강 사 Dr. Johan Nilsson

소 속 Optoelectronics Research Centre, University of Southampton, UK

시 간 2005년 12월 28일 수요일 오후 2시 ~ 3시

장 소 신공학관 301동 1112호



Abstract

Cladding-pumped fiber lasers and amplifiers offer a number of unique properties. These enabled the very rapid power-scaling seen in the last few years. However, there are many additional advantages, that enable the power to be combined with exceptional control of the output characteristics. Such sources promise to make a drastic difference in a range of new applications. Output powers from single mode or nearly diffraction-limited fiber lasers at wavelengths around 1.1μm, which now exceeds 1 kW are already reported. Advances in high-power multimode diode and fiber technology, combined with the inherent power-scalability of cladding-pumped fibers, lie behind this rapid progress. Compared to the telecom technology and especially erbium-doped fiber amplifiers that these high-power fiber lasers have evolved from, the most important differences in the fiber design are the use of double-clad fibers, the much larger core and inner cladding sizes that allow for the launch of high-power, large, pump beams and increases the damage threshold, as well as the use of ytterbium-doping. The high efficiency of low-loss Yb-doped fiber lasers (YDFLs) – over 80% is possible with high-quality, high-purity fabrication – means that even a 1 kW fiber laser generates no more than ~200 W of heat. This exceptionally low heat load simplifies heat-sinking. The overall efficiency is further enhanced by improvements in diode efficiency, which is currently at ~70%.

The high power and high control open up for new applications of fiber lasers.
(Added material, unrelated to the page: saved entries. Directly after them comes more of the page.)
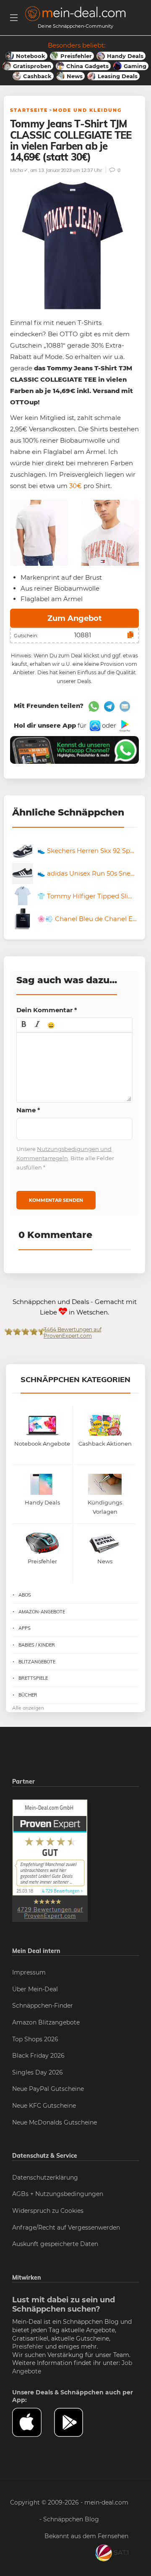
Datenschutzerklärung (45, 2177)
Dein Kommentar (46, 1010)
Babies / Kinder (36, 1645)
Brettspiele (33, 1678)
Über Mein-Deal (35, 1989)
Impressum (29, 1972)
The high efficiency allows devices to be cascaded, and fibers make excellent pump sources, e.g., for bulk lasers [6]. Beam combination techniques, either coherent or incoherent, is an attractive alternative to reach even higher power levels. On a commercial standpoint, standardization of high-power fibers would enable the development of standard high-power components similarly to what was achieved in telecom, for the realization of monolithic high-power fiber sources.



강사이력

Dr. Johan Nilsson joined the ORC in 1995 as a Visiting Research Fellow, promoted to Senior Research Fellow in 1998 and to Reader in 2003. Group leader of the High Power Fibre Lasers group since 2000. Doctor of Engineering Sciences, Royal Institute of Technology, Stockholm, Sweden, 1994. Thesis title "Active optical waveguides for signal amplification". Research interests include: High power fibre lasers and amplifiers, nonlinear fibre optics, optical communications, with interests in devices in particular, but also fabrication, materials, simulations, systems, and applications aspects. Research experience: Royal Institute of Technology, Stockholm, Sweden, thesis work focused on EDFA, optical communications and guided-wave optical simulations; Samsung Electronics, Korea, Development of EDFA for WDM and CATV applications; Over 150 scientific publications, including patents, book contributions, and journal and conference papers, several of which were invited or post-deadline papers at leading international conferences; Co-founder of, and consultant to, Southampton Photonics, Inc.; Member of the Optical Society of America; Member of the technical program committees of the Advanced Solid State Photonics and Optical Amplifiers and Applications topical meetings, as well as of the Fiber Laser Systems Technology and Applications conference at Photonics West.